So all things considered I was rather impressed. We have dual controllers, so the update was installed on one controller first, and that controller rebooted. When it rebooted, the iSCSI traffic did actually fail over properly to the secondary controller. This wasn’t completely flawless – the console on some of the machines showed some iSCSI errors, but the machines seemed to be working fine (I rebooted them just to be safe). A couple of the VMs (whose data/swap drives are all on the SAN) barfed and had to be rebooted – I think our Jabber server was the only casualty, but that was back up in under a minute. When the second controller updated itself, its traffic failed back over to the first one. When it was all done (took about 30 mins total) there was a warning about the ports being unbalanced, which was rectified by clicking the “rebalance ports” button. So all in all, I’d say there was “pretty much” no downtime. After the update, we racked the new enclosure and called it a day.

This week a tech from Compellent came onsite to do the actual install for the enclosure (hooking up the fibre loops and installing the new license). This was really zero downtime. I got some alerts that one of the loops was down, but it didn’t affect anything. Pop the disks in, wire it up, install license, and we’ve got another 32 TB usable space. It’s been over a day and the data is in the process of moving from our tier 1 (32x 15krpm FC disks) down to tier 3 (SATA). All in all it was a pretty painless procedure. Sure, it would have been easier had we not had to do the firmware update, but I guess when a new type of drive is introduced that’s to be expected.

So in conclusion, I guess this just reinforces my theory that the only bad thing about Compellent is the price. And if that’s the worst thing someone can say about your product, that’s probably a pretty good place to be.

The SAN Scam

It’s time to buy some more disks for the SAN we have at work. The SAN is made by Compellent and we’ve had it for a year and it’s been great. One of the selling points was the ability to add disks however we wanted – one at a time is possible, which apparently isn’t the case with other SAN products. The one we looked at from LeftHand expanded by purchasing entire nodes, so the incremental cost was pretty high. Compellent seemed to have a higher initial cost but cheaper incrementally.

USING THE INFORMATION >>
• 1. Translate this sentence from the post on the Compellent SAN into Spanish: "All in all it was a pretty painless procedure."
• 2. Carry on the post about the Compellent SAN, beginning right after its final sentence.
The material after this text is separate from it.

INFORMATION GIVEN >>
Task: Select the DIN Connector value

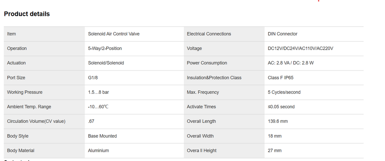Action: [282, 34]
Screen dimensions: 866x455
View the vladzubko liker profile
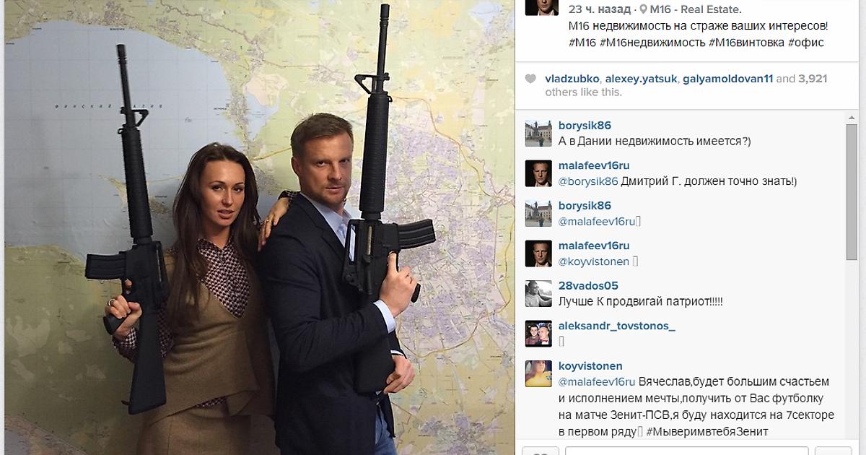pyautogui.click(x=572, y=79)
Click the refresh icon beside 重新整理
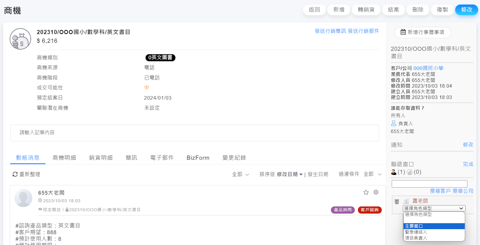 coord(15,174)
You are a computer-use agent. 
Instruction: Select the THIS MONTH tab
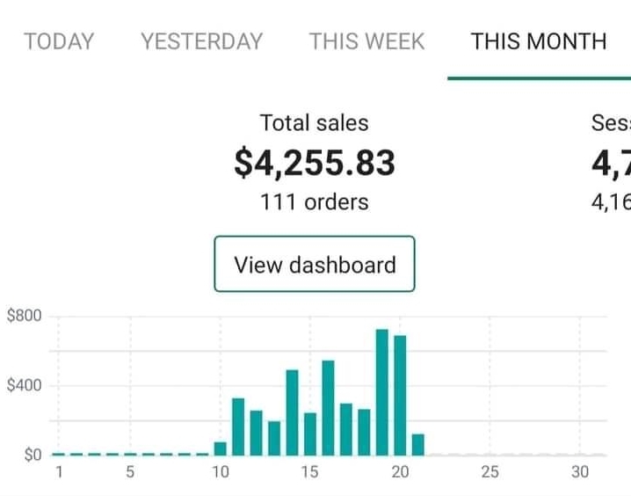pos(538,41)
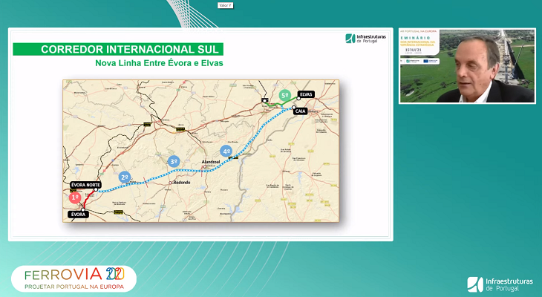The width and height of the screenshot is (542, 297).
Task: Select the ÉVORA station label
Action: pos(78,214)
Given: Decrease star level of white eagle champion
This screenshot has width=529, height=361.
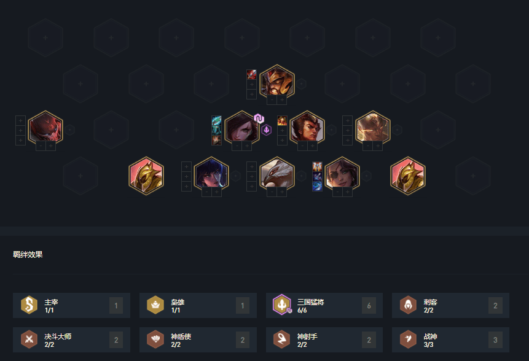Looking at the screenshot, I should coord(272,192).
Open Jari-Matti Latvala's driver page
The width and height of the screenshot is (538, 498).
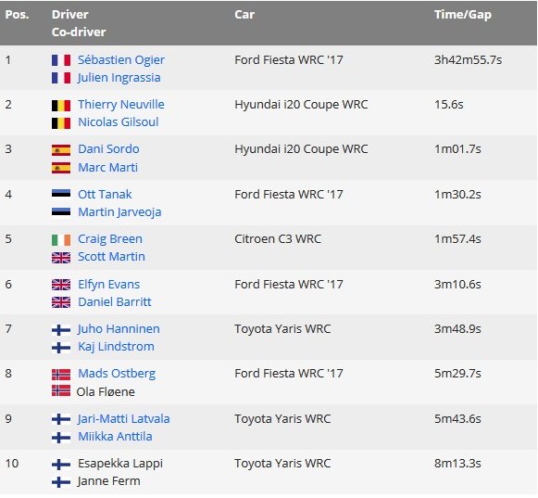tap(123, 419)
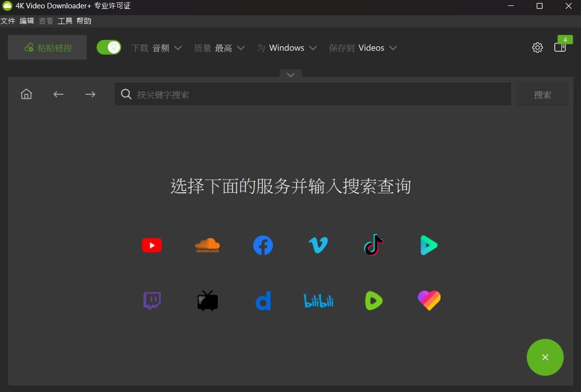The width and height of the screenshot is (581, 392).
Task: Toggle the smart mode switch
Action: coord(109,47)
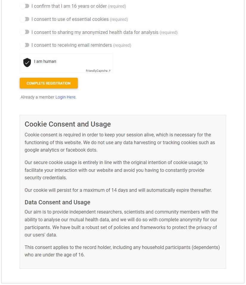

RESPONSE LIST >>
• 1. En general, fue un procedimiento bastante sencillo.

• 2.
Well, that wasn’t really the case, as I’ve come to discover. The way they license features on the SAN requires “expansion licenses” for each set of 8 disks you add on. As it happens, I would like to add 8 SATA disks to our SAN, bumping us into a license expansion. The net result of this is that purchasing these disks costs over $16,000.

If that sounds like a lot of money, well, it is. I expected some markup for enterprise-class hardware, but this is ridiculous. A quick search on Newegg shows that hard drives are readily available at about $0.09 – $0.10 per gigabyte, and even Seagate drives are only around $0.14 per gig. At the price I was quoted for the Compellent drives, the price per gig is over $2.00 per gig! The markup is over 1500%, and that’s not even factoring in the discount they likely get for buying disks in bulk – I doubt they pay retail. They claim this is due to the disks being “certified” but I don’t imagine they’re opening up each disk and checking its platters. They probably just make sure the firmware is correct and then ship it out. Their quote also includes 1 year of support on the disks, with 4-hour on-site replacement, but still, as someone who’s basically “cheap,” this just pisses me off.

Now, in Compellent’s defense, their product is amazing, and I would wholeheartedly recommend it to anyone with the need for it and the means to get it, but it is very pricey, moreso than I was led to believe. The fact that I rarely have to think about the SAN probably means it’s money well spent, but as I said, I’m a cheap bastard, so this bothers me.